I can understand the caution. the one that I am using, I bought second hand, and the previous owner had it for roughly just over a year if I'm not mistaken, and neither him, nor I, have experienced any issues with it. its one of those things I guess. Take the Voopoo Drag for example. I personally don't like the sharp edges, and I've had many of them brought in to me because it just randomly stopped working and all of the issues with the drags that were brought to me, occurred roughly about a year in after purchase. but I also know many people who swear by the drag


----------



## Brett Vapes (9/3/20)

vicTor said:


> mine started leaking juice through the fire button 4 days in
> 
> got a replacement which I sold immediately as I lost all confidence
> 
> ...



Aha that's unfortunate. its possible that the issue was that the squonk pipe that goes on the inside of the device, up behind the fire button, was faulty which caused the leak.

Reactions: Agree 1


----------



## ZMV (15/11/20)

Asterix said:


> My wife has one gathering dust in my vape cupboard. It’s actually a replacement from Vandy Vape as the original suffered from the auto-firing problem. Waking up in the middle of the night to the sound of the mod firing by itself was not fun! Hence some of the dislike, perhaps?
> 
> While waiting for the replacement, I bought her a Pulse 80. She never has any problems with the 80 and it’s used daily.

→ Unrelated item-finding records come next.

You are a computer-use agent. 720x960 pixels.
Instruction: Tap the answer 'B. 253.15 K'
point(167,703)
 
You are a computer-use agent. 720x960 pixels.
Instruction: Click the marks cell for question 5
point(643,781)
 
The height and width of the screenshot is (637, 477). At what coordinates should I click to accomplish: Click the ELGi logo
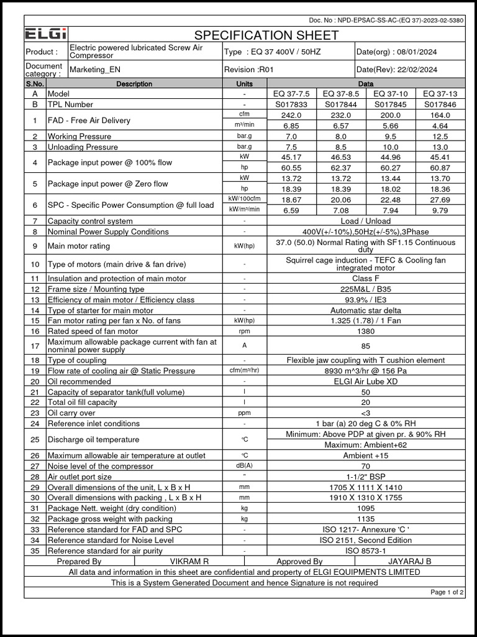(x=47, y=34)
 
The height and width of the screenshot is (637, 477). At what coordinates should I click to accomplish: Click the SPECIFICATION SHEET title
(x=266, y=35)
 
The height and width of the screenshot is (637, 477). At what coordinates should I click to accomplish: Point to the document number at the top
(x=386, y=21)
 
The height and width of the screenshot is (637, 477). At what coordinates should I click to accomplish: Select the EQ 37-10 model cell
(x=390, y=94)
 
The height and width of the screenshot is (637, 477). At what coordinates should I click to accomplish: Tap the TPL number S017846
(x=440, y=105)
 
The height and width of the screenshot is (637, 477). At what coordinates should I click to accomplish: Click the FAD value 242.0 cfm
(x=291, y=115)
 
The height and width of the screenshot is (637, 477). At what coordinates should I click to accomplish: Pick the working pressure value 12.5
(x=440, y=136)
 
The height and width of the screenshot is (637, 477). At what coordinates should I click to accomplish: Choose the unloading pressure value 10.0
(x=390, y=147)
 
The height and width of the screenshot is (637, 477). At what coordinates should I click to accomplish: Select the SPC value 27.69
(x=440, y=200)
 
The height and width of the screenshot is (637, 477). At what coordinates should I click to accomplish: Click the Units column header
(x=245, y=83)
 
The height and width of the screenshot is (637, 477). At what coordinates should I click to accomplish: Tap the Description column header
(x=134, y=83)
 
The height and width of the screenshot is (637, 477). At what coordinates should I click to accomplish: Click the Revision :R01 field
(x=248, y=70)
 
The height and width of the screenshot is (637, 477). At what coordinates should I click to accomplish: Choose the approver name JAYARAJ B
(x=409, y=561)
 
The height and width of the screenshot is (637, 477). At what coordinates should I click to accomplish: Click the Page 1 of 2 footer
(x=447, y=592)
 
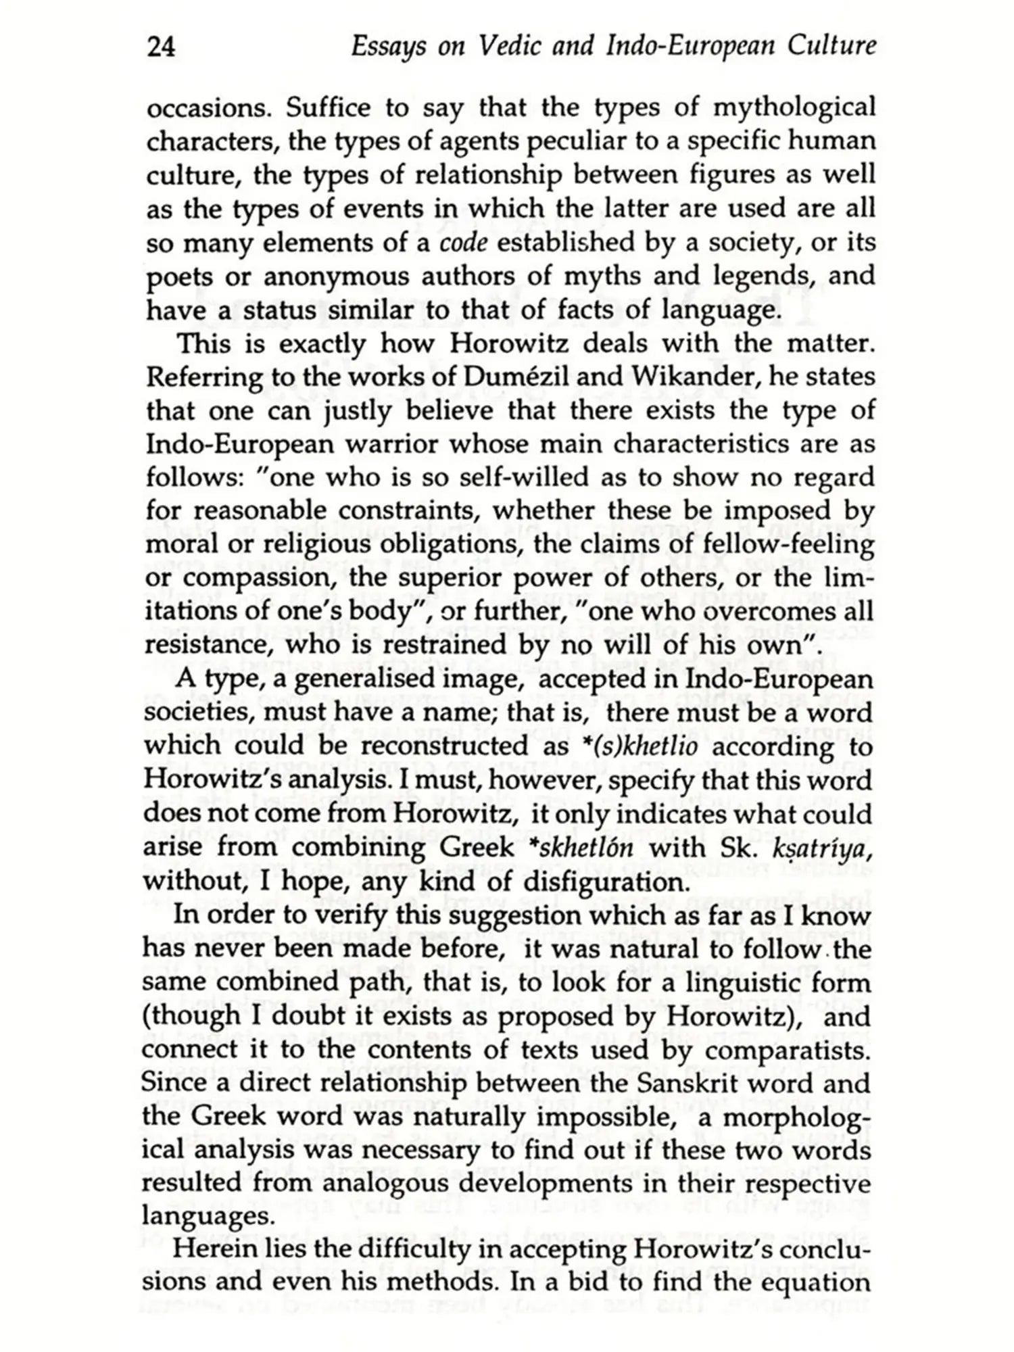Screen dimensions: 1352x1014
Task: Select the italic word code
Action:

I am actually looking to buy one second hand been looking around but no one has and those who do don’t wanna sell.


----------



## Asterix (15/11/20)

ZMV said:


> I am actually looking to buy one second hand been looking around but no one has and those who do don’t wanna sell.


Sorry, my wife had to dust it off and start using it about two weeks ago. Her Pulse 80 has started giving hassles (think moisture on the board).

Reactions: Like 1


----------